**WHAT TO DO**
Note every line in the entries that contains the string "computer", and copy it.

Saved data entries
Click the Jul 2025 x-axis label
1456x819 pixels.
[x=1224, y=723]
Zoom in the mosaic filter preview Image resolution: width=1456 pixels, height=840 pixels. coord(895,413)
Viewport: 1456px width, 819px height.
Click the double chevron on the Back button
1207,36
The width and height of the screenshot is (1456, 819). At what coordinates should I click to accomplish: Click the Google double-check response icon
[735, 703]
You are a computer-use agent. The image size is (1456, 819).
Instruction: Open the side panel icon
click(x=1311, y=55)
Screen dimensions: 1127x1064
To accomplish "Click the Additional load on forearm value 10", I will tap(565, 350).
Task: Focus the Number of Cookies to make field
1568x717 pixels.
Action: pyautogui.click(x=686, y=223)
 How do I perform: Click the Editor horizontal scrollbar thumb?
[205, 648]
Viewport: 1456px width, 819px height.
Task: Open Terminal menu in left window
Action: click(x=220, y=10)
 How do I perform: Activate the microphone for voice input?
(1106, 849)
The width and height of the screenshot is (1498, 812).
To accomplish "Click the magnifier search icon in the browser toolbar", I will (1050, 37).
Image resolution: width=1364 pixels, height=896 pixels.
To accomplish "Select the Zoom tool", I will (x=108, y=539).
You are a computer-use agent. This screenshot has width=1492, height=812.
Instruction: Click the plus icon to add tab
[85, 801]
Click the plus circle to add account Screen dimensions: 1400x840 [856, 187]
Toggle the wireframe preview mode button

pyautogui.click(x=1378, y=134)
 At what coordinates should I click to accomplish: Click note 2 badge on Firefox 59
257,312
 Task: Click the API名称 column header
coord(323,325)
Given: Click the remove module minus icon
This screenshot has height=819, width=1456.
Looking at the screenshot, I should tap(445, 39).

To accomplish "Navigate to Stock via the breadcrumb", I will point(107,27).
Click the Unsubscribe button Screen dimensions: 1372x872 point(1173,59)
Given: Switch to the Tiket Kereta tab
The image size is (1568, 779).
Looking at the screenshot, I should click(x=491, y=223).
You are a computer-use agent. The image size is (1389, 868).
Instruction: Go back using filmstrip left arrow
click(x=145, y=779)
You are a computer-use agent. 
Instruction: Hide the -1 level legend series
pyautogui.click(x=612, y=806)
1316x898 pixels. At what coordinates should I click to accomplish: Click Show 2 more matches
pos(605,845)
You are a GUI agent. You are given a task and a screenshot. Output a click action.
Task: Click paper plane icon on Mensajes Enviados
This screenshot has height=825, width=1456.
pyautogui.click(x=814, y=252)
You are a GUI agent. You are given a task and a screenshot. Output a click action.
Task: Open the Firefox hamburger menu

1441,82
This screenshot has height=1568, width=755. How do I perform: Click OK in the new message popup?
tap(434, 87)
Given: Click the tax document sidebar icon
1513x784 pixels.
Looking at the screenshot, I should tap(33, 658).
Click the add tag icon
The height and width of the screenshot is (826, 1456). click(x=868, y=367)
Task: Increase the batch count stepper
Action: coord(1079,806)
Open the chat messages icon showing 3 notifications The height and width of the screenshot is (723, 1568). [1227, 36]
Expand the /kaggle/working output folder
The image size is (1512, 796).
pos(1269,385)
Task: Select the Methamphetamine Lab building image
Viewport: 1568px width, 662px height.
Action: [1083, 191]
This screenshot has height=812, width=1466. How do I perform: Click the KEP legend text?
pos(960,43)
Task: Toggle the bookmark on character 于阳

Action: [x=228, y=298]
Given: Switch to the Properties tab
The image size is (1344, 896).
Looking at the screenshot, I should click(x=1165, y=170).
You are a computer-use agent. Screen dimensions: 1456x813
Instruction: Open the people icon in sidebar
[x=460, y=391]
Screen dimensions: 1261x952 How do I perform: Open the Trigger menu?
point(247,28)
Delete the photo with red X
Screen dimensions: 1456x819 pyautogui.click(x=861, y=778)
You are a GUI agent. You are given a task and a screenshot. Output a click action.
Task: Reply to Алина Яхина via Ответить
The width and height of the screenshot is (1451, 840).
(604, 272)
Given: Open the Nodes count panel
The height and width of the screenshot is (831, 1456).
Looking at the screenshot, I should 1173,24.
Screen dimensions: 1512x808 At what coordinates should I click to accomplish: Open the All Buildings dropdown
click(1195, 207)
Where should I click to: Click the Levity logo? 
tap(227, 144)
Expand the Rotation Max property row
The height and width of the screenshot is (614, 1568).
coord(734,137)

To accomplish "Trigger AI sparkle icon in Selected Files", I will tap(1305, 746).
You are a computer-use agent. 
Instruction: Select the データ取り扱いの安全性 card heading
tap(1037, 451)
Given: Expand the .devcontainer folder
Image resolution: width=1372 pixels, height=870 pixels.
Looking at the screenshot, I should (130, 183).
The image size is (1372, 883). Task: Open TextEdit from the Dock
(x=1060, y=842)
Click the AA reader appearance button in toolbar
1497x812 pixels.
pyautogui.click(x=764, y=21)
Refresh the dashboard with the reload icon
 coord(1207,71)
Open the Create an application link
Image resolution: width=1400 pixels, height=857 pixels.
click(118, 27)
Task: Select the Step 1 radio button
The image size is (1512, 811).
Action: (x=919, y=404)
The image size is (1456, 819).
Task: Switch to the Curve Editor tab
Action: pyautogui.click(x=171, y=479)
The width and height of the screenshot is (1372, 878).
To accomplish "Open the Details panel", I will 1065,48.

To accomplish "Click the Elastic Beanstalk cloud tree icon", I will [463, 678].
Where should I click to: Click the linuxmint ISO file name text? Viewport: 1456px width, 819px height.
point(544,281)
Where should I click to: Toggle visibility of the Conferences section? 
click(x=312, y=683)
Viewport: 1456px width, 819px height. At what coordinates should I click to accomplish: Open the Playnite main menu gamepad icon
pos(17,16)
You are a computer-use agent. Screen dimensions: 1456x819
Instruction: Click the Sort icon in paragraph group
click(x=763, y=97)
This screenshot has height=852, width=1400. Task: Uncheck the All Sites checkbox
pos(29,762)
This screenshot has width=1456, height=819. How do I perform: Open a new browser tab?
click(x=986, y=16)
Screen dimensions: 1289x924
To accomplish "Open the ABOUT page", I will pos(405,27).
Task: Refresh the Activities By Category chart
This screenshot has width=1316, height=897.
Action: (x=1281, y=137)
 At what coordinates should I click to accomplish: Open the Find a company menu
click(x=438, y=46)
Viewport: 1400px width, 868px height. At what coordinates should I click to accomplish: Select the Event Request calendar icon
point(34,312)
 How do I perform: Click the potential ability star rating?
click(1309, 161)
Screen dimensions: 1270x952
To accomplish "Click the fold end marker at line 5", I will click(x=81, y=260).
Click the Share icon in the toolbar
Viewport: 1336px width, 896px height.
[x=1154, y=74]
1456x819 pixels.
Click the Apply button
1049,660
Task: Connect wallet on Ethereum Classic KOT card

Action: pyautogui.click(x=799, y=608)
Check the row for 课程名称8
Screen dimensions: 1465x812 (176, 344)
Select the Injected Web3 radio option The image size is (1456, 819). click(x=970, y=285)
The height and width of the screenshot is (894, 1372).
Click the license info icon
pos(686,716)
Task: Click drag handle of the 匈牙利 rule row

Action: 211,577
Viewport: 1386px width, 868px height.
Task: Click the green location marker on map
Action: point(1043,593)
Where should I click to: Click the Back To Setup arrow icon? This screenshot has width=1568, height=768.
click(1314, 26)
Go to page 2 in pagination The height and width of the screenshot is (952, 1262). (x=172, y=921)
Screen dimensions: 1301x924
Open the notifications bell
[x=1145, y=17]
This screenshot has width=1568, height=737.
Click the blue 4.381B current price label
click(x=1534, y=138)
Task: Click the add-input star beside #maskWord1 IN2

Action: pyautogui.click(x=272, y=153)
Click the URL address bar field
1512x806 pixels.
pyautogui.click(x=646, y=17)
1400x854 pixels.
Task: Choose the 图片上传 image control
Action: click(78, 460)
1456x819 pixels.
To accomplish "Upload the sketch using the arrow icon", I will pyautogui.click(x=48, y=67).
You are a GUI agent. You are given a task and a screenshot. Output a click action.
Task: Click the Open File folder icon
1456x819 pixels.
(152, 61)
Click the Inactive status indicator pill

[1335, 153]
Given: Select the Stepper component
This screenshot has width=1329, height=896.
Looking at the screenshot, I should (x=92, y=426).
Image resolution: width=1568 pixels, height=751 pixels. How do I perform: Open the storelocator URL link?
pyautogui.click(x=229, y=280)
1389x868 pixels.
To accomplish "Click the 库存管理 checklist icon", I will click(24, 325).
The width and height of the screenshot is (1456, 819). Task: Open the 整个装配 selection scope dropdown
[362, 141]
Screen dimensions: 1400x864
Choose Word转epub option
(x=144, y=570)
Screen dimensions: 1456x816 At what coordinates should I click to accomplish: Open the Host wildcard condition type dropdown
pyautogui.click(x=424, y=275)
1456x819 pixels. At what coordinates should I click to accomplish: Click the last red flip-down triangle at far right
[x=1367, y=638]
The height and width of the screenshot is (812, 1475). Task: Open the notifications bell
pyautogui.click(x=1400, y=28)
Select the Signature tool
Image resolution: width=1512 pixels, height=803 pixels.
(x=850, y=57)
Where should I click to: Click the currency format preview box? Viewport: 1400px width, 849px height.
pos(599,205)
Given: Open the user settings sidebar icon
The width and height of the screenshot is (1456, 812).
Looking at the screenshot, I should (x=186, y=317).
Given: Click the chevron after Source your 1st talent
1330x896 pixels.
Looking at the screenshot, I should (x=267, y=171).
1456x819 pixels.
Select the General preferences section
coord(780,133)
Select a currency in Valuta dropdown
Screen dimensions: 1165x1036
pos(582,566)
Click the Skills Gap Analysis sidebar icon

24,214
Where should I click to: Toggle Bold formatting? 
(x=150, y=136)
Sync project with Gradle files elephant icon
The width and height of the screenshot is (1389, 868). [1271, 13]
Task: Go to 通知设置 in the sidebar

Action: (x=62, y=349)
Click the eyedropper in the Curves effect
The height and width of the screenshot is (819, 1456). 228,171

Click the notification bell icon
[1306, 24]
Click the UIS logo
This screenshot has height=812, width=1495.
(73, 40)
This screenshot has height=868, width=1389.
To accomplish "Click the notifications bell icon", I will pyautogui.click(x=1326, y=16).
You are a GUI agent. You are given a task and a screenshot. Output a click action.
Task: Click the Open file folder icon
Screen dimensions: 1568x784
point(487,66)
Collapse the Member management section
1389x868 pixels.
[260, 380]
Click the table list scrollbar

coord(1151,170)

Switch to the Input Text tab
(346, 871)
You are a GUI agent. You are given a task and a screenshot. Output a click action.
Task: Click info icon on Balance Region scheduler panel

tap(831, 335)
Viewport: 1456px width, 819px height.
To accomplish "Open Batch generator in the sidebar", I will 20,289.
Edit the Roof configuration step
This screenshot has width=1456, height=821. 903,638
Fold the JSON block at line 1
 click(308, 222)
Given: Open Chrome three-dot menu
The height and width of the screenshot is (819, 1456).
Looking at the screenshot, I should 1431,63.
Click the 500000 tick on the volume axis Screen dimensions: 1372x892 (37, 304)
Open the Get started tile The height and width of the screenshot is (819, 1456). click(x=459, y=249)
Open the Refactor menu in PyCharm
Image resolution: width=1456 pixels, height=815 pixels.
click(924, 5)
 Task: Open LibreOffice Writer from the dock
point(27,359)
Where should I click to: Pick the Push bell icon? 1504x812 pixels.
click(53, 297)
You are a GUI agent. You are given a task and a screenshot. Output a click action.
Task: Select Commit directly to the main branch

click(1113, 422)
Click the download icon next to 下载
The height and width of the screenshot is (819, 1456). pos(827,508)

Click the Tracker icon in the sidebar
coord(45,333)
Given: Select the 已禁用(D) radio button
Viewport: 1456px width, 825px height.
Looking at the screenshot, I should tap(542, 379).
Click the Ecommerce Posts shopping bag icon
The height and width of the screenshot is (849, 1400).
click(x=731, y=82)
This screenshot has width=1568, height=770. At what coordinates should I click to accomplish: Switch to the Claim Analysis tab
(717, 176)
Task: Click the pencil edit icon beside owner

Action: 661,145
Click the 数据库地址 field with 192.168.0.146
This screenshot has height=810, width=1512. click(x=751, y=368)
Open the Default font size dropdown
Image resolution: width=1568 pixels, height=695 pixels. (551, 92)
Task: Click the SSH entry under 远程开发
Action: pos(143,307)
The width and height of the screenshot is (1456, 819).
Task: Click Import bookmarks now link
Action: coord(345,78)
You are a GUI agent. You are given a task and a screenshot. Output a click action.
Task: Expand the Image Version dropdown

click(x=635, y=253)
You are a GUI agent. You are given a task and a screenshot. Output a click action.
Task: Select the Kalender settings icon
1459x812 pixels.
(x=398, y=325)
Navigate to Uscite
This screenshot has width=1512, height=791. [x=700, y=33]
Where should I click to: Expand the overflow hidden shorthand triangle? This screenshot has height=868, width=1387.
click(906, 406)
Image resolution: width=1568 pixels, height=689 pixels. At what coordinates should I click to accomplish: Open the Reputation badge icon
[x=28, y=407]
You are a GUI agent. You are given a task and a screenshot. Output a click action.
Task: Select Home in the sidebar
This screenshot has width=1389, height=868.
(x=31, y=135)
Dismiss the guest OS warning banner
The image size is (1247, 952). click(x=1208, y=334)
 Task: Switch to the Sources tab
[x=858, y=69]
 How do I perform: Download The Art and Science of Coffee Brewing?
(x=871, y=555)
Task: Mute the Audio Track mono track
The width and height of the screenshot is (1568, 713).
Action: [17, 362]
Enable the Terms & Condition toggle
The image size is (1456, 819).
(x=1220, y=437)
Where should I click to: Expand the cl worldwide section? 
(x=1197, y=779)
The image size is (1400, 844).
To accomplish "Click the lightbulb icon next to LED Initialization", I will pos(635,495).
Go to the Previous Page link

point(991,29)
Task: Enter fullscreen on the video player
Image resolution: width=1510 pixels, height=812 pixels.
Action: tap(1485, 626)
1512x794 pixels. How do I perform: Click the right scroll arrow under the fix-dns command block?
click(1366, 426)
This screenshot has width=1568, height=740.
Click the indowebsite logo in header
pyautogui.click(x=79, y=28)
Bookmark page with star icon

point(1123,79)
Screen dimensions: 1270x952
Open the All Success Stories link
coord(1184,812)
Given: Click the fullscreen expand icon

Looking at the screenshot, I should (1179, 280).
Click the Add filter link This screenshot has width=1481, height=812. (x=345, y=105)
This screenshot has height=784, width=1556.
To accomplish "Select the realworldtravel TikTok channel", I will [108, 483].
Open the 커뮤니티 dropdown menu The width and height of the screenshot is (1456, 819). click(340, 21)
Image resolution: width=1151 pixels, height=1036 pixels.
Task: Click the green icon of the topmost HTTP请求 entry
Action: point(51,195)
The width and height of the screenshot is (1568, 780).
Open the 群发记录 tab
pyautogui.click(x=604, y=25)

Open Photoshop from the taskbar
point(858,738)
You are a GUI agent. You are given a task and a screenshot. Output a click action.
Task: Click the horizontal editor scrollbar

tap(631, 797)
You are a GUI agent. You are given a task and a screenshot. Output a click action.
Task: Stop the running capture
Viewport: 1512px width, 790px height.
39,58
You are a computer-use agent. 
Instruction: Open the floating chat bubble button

**TASK RESULT**
You are a computer-use agent. The image size is (1456, 819).
You are a computer-use agent. This screenshot has width=1492, height=812.
You are a computer-use agent. The image size is (1389, 868).
You are a computer-use agent. 
You are a computer-use agent. Screen dimensions: 1456x813
You are a computer-use agent. 
You are a computer-use agent. Screen dimensions: 1456x819
You are a computer-use agent. 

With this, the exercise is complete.